11 Ağustos 2009

Çocukları Bana Musallat Eden Yüce Rabbim


Azıcık insaf ya..!!

Şimdi benim kuzenin bir kızı var. Bizde şu an ama neyse ki ona uzak bir mekanım var odam ve kapısı kilitli çok şükür.
O doğduğunda ben ergenlik çağındaydım düşünüyorum ama yok ben böyle değildim cidden değildim. Bu kadar ukala bir şey görmedim. Seviyorum ama ne zaman, öğrenmeye çalıştığı zaman...
Benim giysilerimi giyiyor izinsiz alıp gidiyor, tokalarım... Hatta birkaç sene önce mor ruj bulmak zordu yani istediğim tonda bulamıyordum, sevinerek aldım, odamdan gizlice almış götürmüş, ara tara bulamadım artık ümidi kesmiştim ki yine bize geldiği bir gün "Anne, sana ruj süreyim gel" diye annesinin peşinden koşarken gördüm bitmek üzere olan rujumu..
Bir de şimdi boyu uzuyor. "Hala bak ben sana yaklaştım", "Halam kadar oldu boyum" Bunu ilk söylediğinde umursamamıştım ama günde en iyimser rakamı veriyorum 10 kez söylüyor, kimse de kızım salak mısın demiyor delirmek üzereyim.
Bir de ben ukalalığa tahammül edemeyen biriyim, hayır laf sokarım gayet de güzel olur oturur aşağı susar ama işler bildiğiniz gibi değil. Bunun babaannesi benim bir zamanlar hayattaki en sevdiğim insandı, anamdan babamdan yakındı bana. Ben bu ergenliğe yaklaşan çocuğu bozsam şimdi "pippi, kıskandı" diyecekler. Ki artık itiraf ediyorum bu zatın babaannesini de eskisi kadar sevmiyorum. Kendimden başka yar olmaz diye düşünerek içime kapandım. Bir de Gloom var işte, kendi ailemizi kurduk bile biz. Hiçbir akrabayı istemiyorum.

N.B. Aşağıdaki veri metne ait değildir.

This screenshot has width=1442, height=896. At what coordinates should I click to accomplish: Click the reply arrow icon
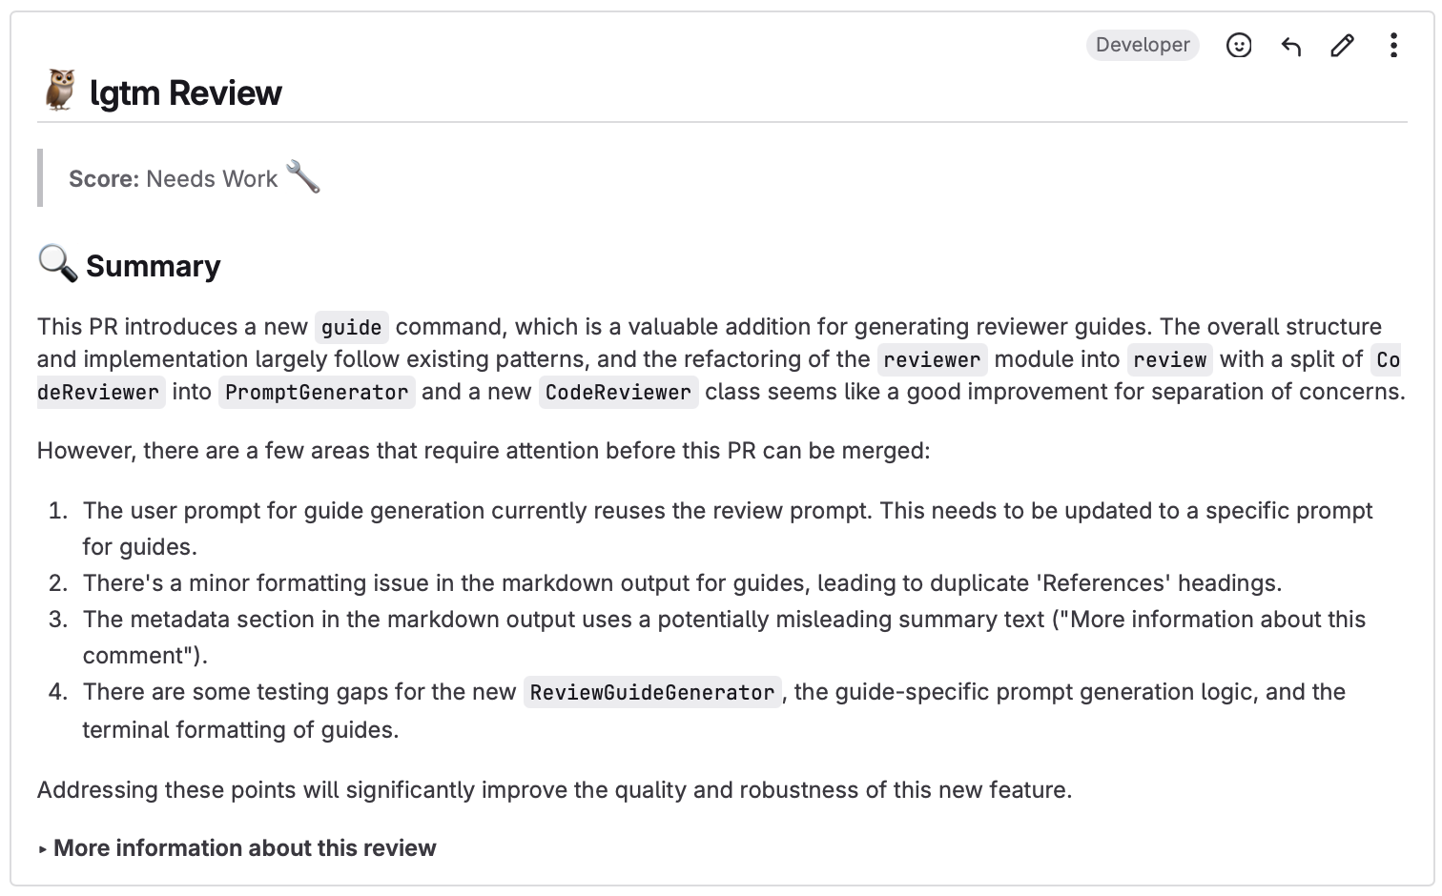pos(1290,46)
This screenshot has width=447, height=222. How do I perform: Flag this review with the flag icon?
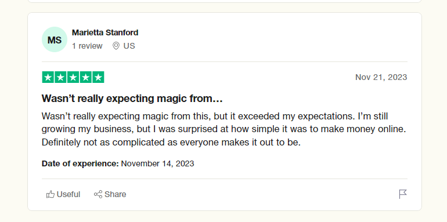click(403, 194)
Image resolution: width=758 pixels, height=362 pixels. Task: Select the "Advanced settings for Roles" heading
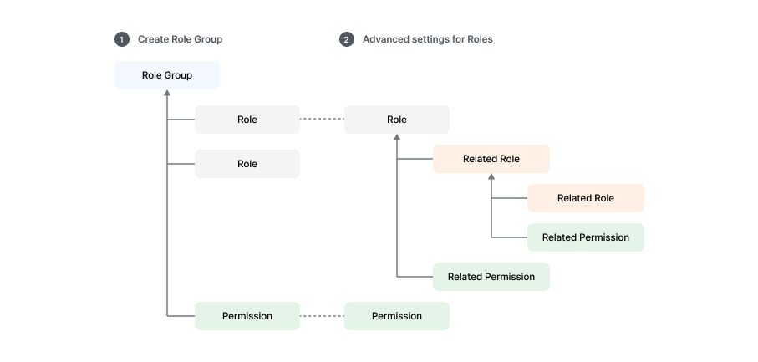point(427,39)
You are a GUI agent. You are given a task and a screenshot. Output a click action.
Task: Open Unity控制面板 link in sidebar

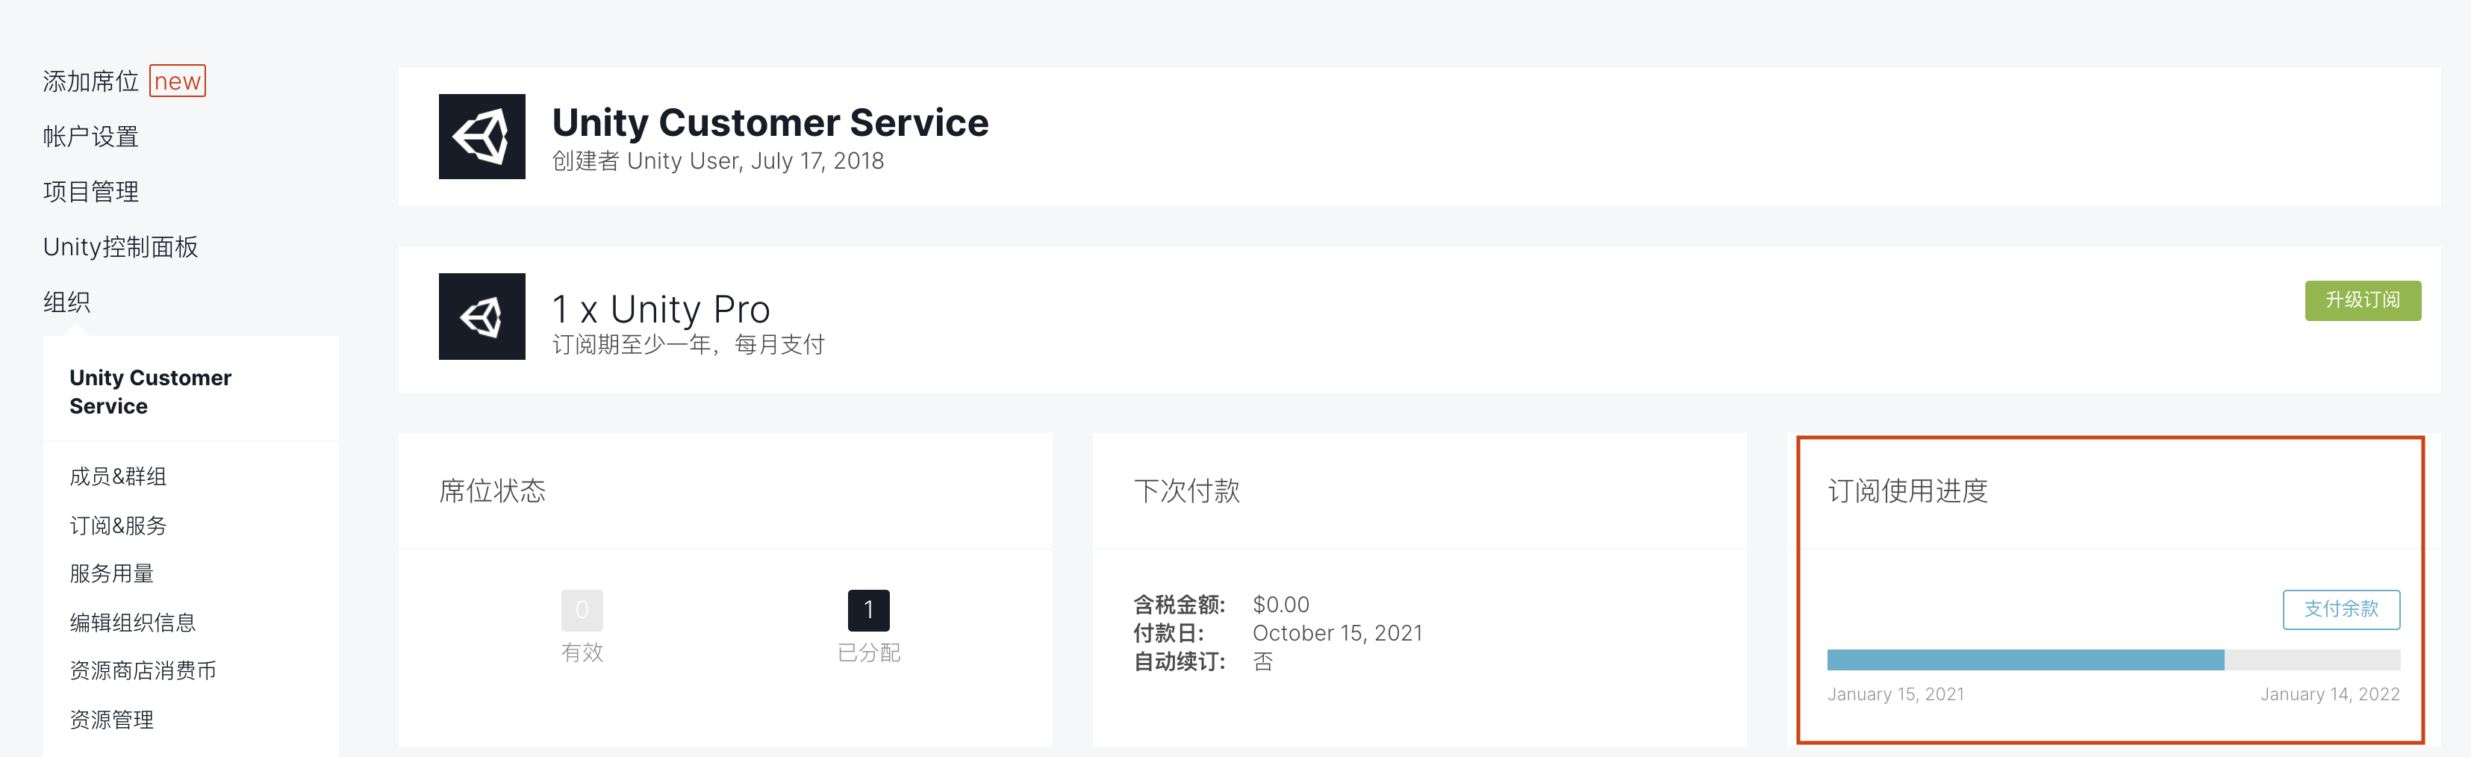click(x=121, y=247)
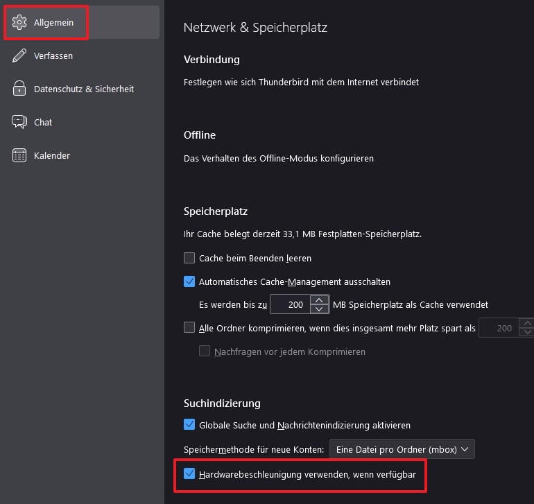Click the Verfassen pencil icon
Viewport: 534px width, 504px height.
[x=19, y=56]
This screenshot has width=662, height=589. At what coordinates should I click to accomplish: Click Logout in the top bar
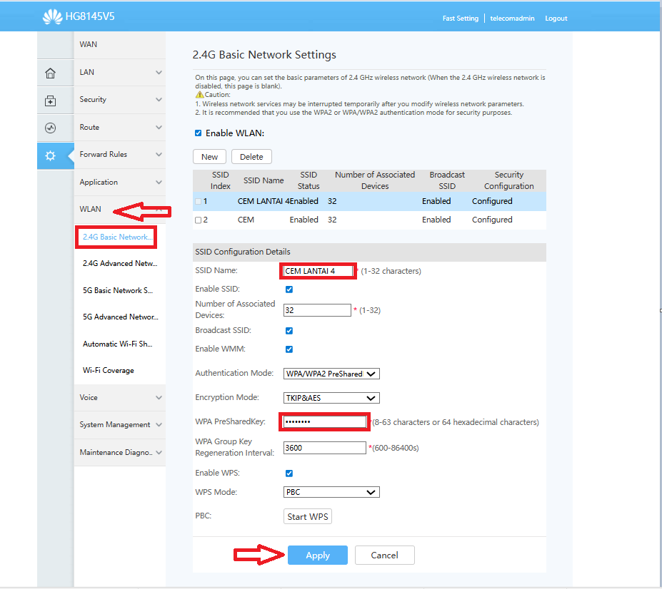click(x=556, y=18)
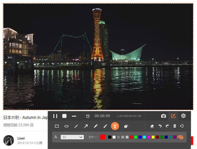This screenshot has height=149, width=197.
Task: Delete all annotations with trash icon
Action: tap(174, 126)
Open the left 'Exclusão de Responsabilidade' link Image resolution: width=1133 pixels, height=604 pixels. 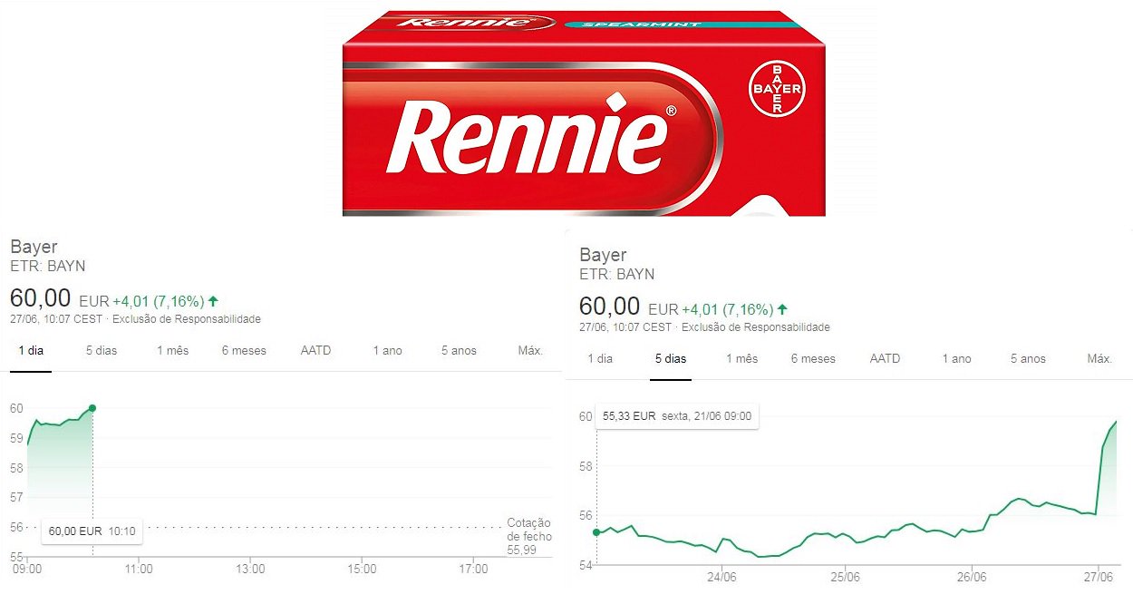(187, 319)

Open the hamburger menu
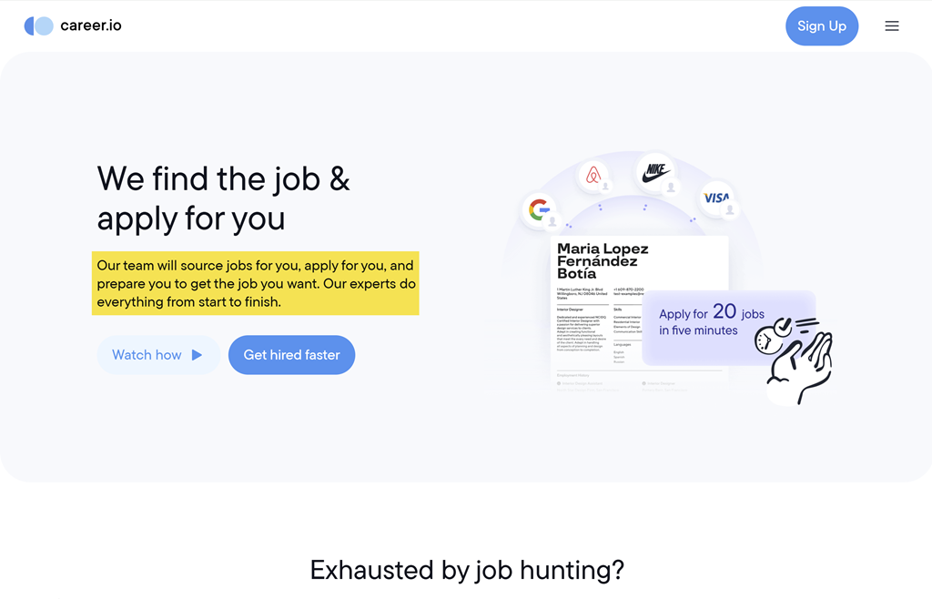[892, 25]
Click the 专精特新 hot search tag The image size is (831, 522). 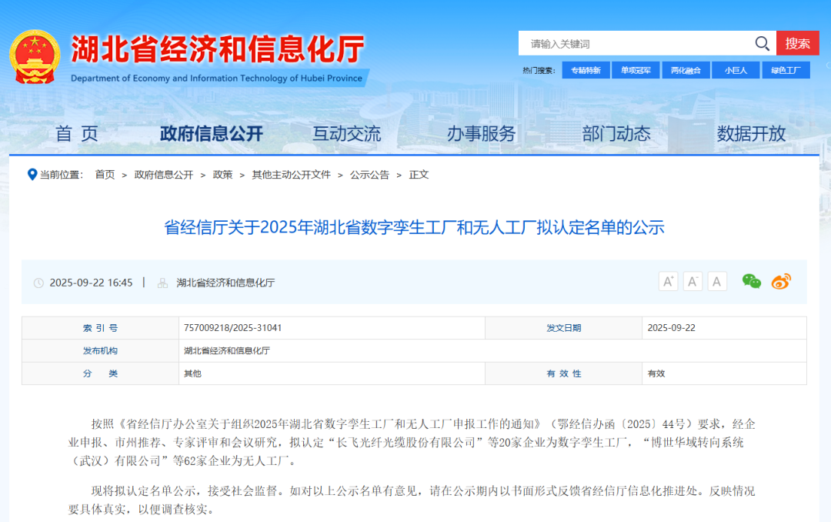point(586,71)
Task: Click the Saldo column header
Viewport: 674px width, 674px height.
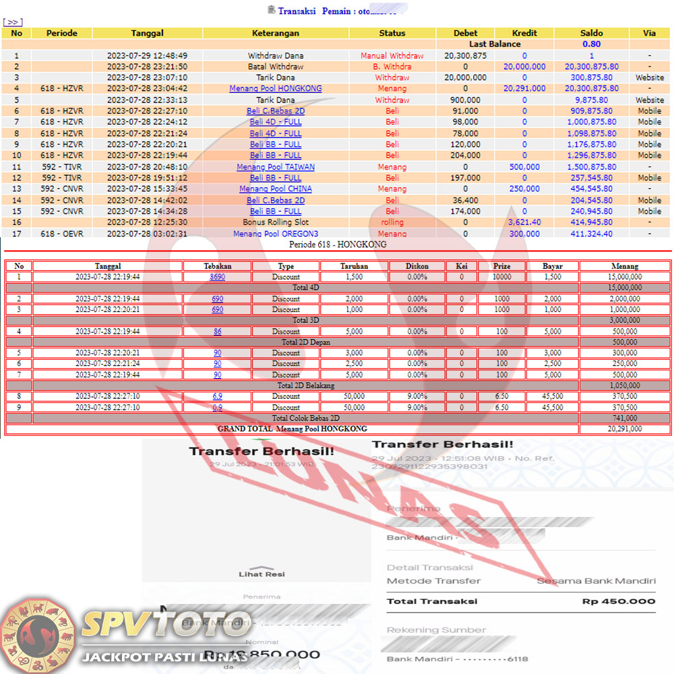Action: (591, 33)
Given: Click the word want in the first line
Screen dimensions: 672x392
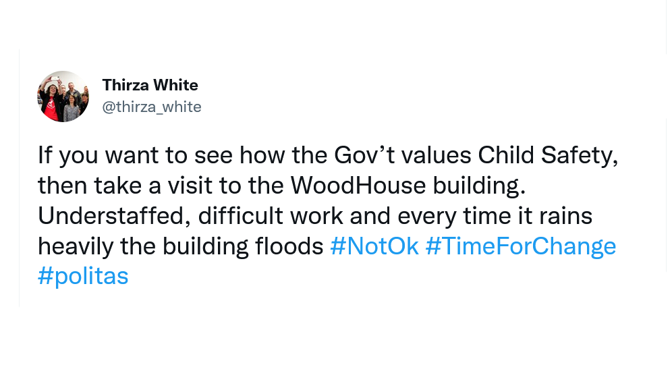Looking at the screenshot, I should 132,155.
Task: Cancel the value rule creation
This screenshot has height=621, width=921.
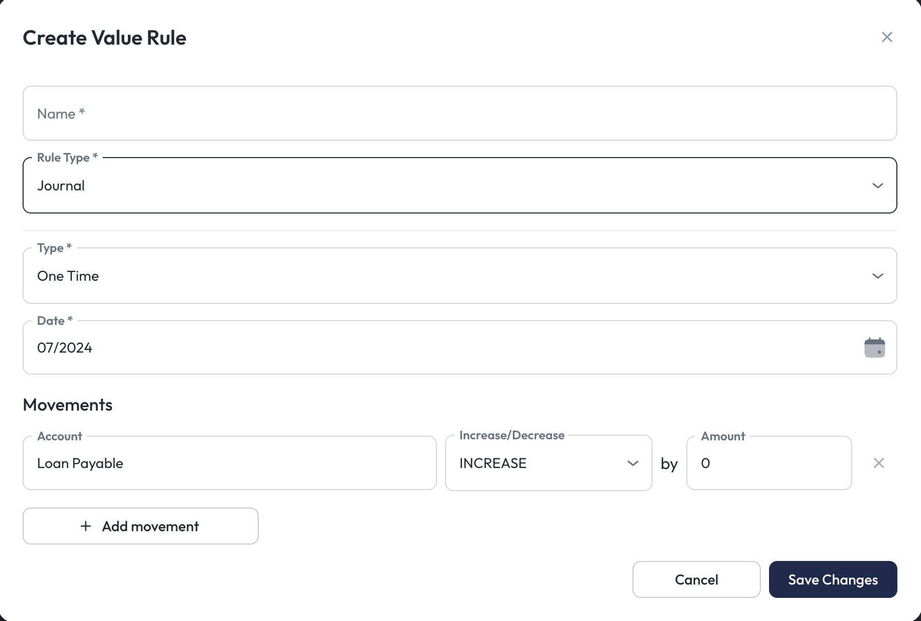Action: point(696,579)
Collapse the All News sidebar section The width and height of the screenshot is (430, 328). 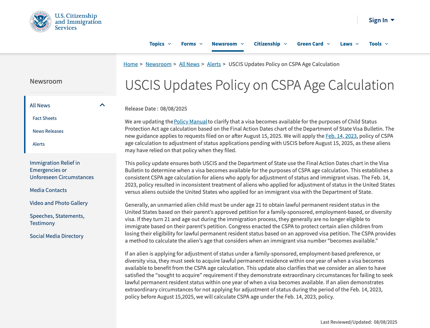102,105
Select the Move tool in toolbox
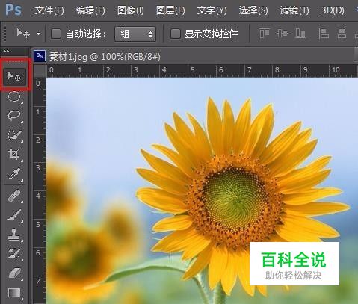 pyautogui.click(x=14, y=76)
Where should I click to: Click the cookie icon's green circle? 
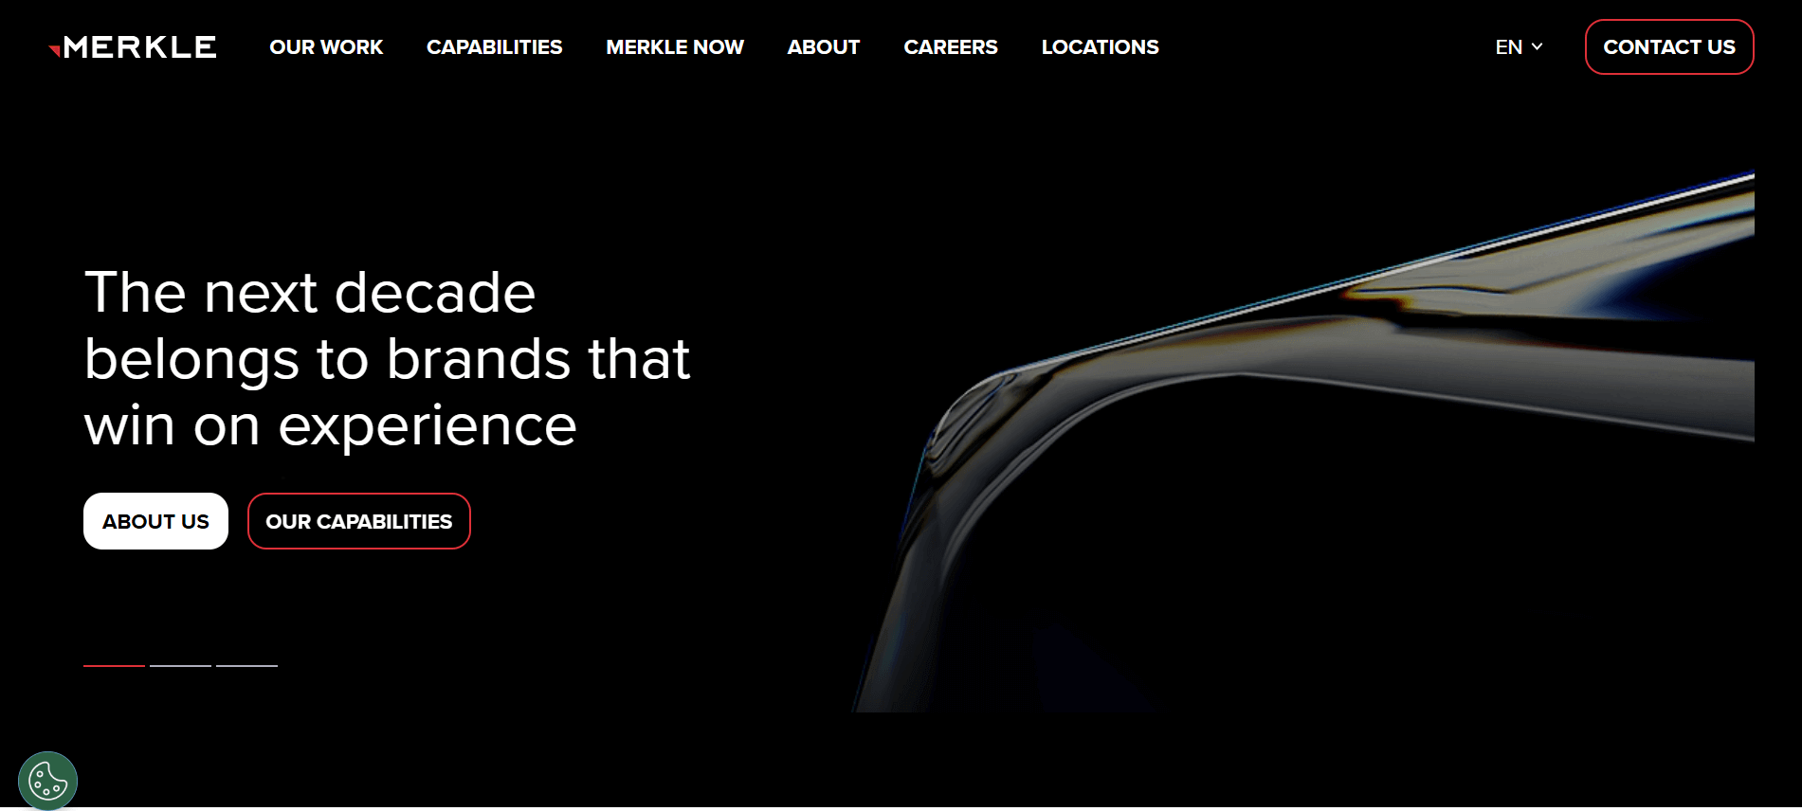tap(47, 781)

Şimdi benim çocuğum da böyle olacak diye korkuyorum, ben çocuğumu böyle yetiştirmeyeceğim için tabii bu olasılık düşük ama yaşıtlarıyla fazla muhatap olursa durum ne olur bilmiyorum. Bir de kendime not:
Kızım pippi, azıcık aşım ağrısız başım de, çocuğu bakıcıya, anneanneye/babaanneye bırakma madem çocuk yapacaksınız oturun bakın işte. Mal olur yoksa çocuk.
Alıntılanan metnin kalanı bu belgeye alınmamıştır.